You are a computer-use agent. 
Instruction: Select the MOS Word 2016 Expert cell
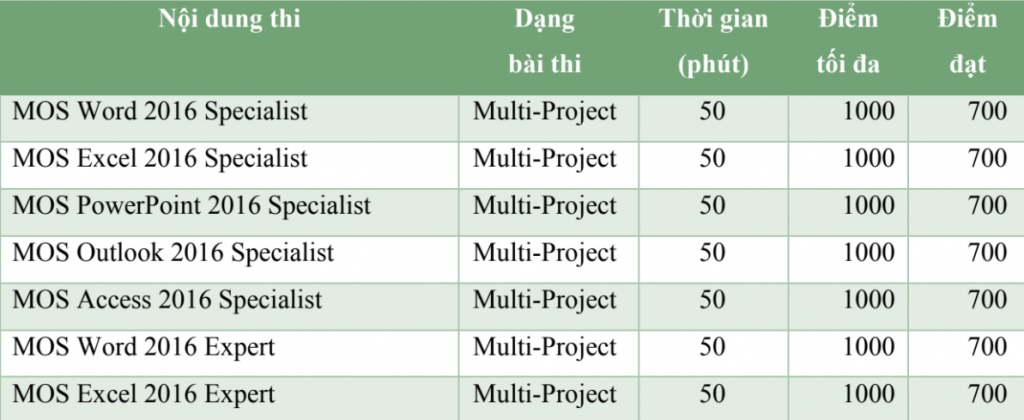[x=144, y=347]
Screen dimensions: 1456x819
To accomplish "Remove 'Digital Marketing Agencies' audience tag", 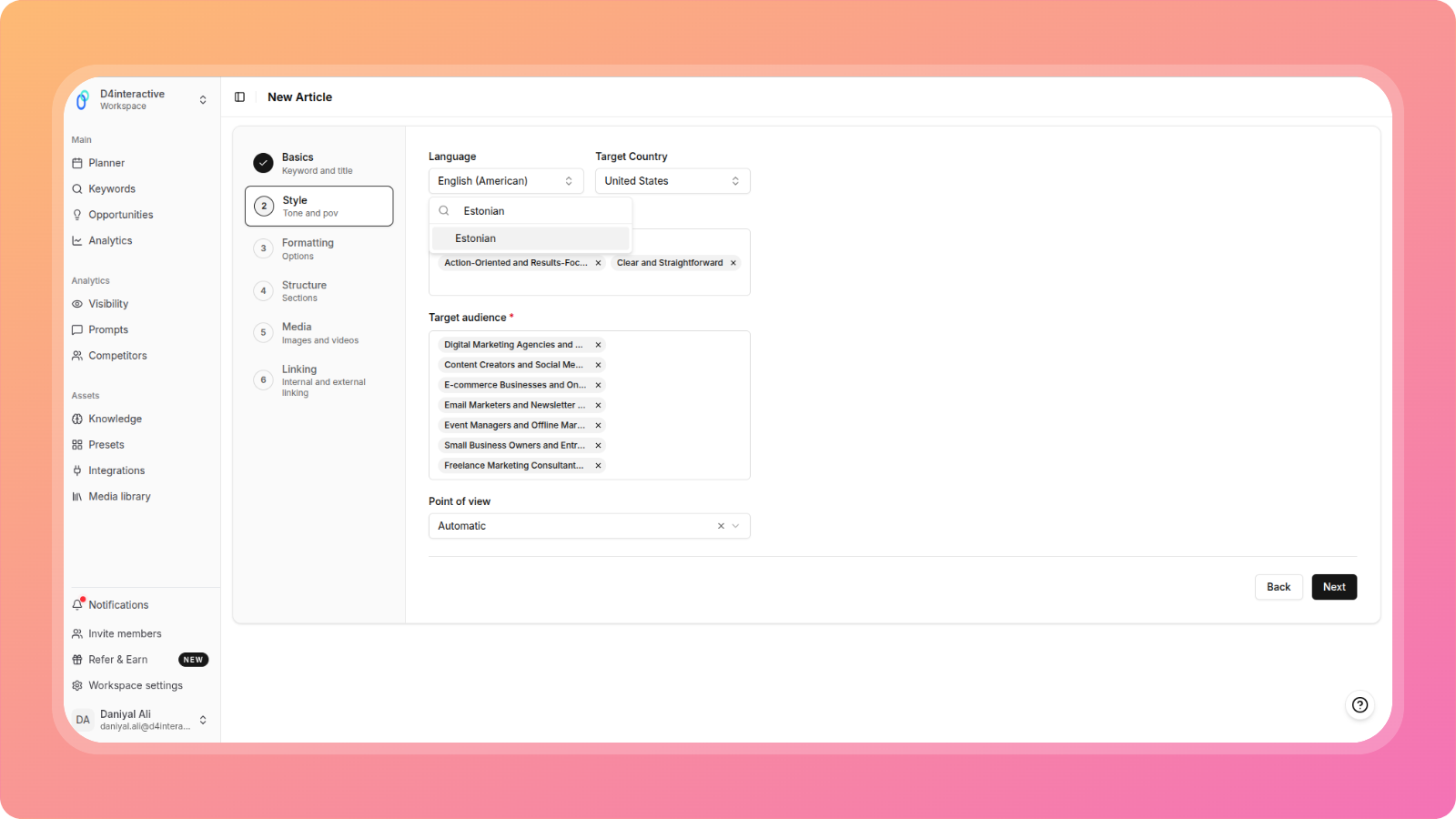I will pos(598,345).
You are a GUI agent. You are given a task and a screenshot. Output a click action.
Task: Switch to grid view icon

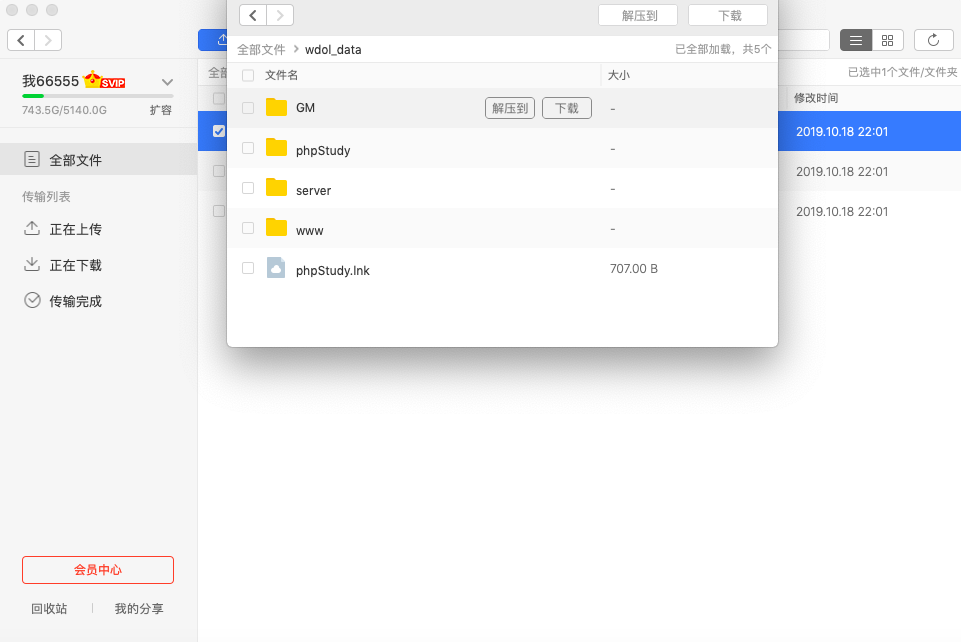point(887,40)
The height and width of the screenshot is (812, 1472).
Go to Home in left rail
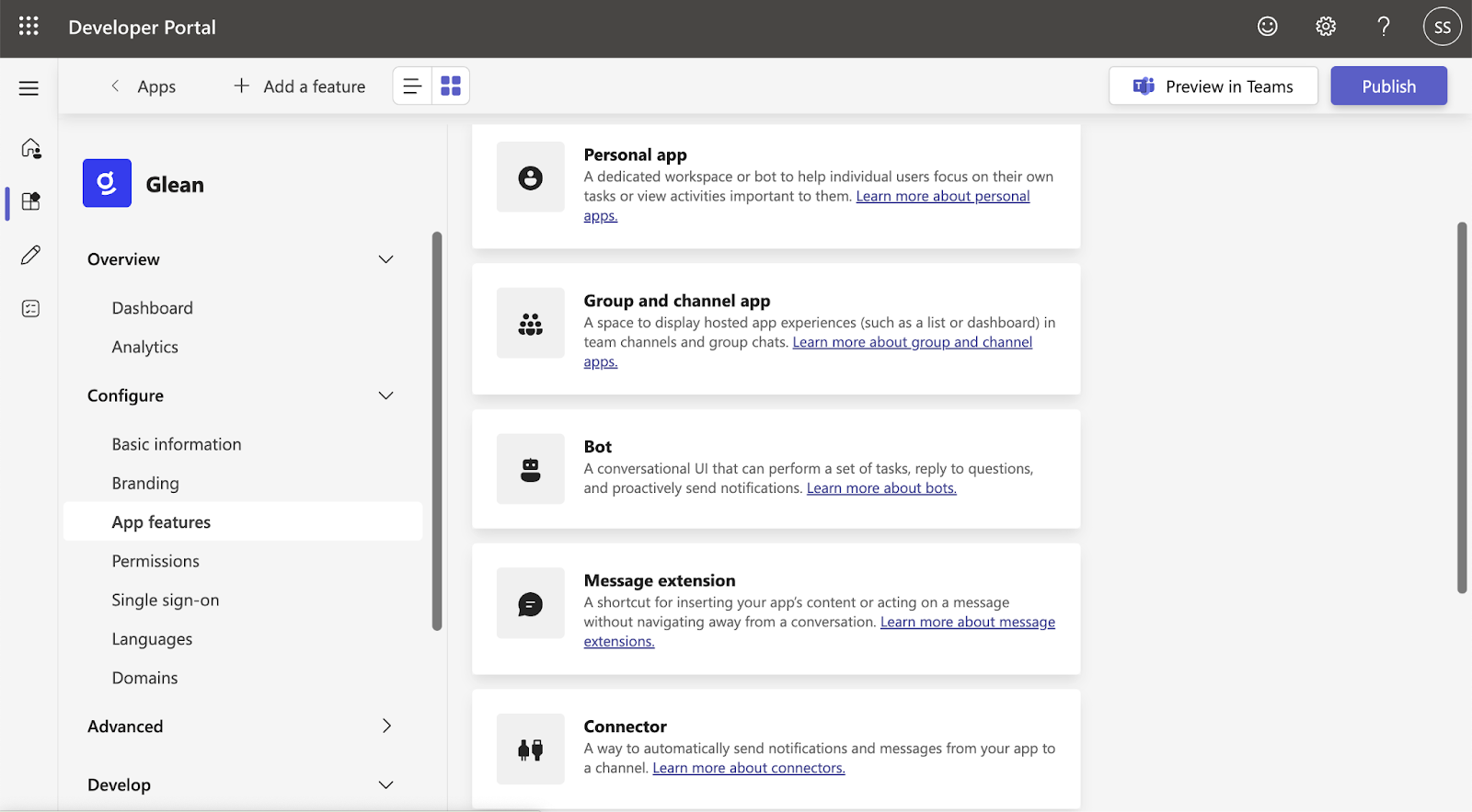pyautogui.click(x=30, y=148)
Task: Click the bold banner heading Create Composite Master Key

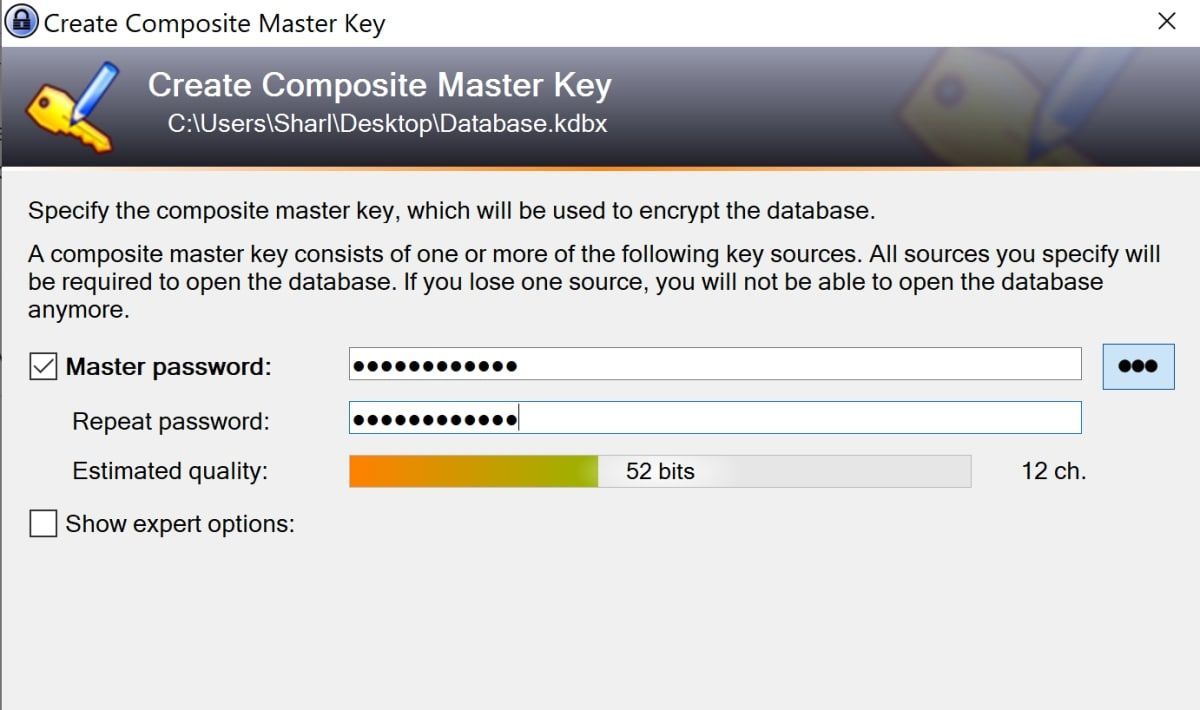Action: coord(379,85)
^^^^^^^^^^^^^^^^
## Work order
Return all lines from the data above with "agent" in them.

## Exercise result
You are a computer-use agent. 
You are a GUI agent. You are given a task and a screenshot. Output a click action.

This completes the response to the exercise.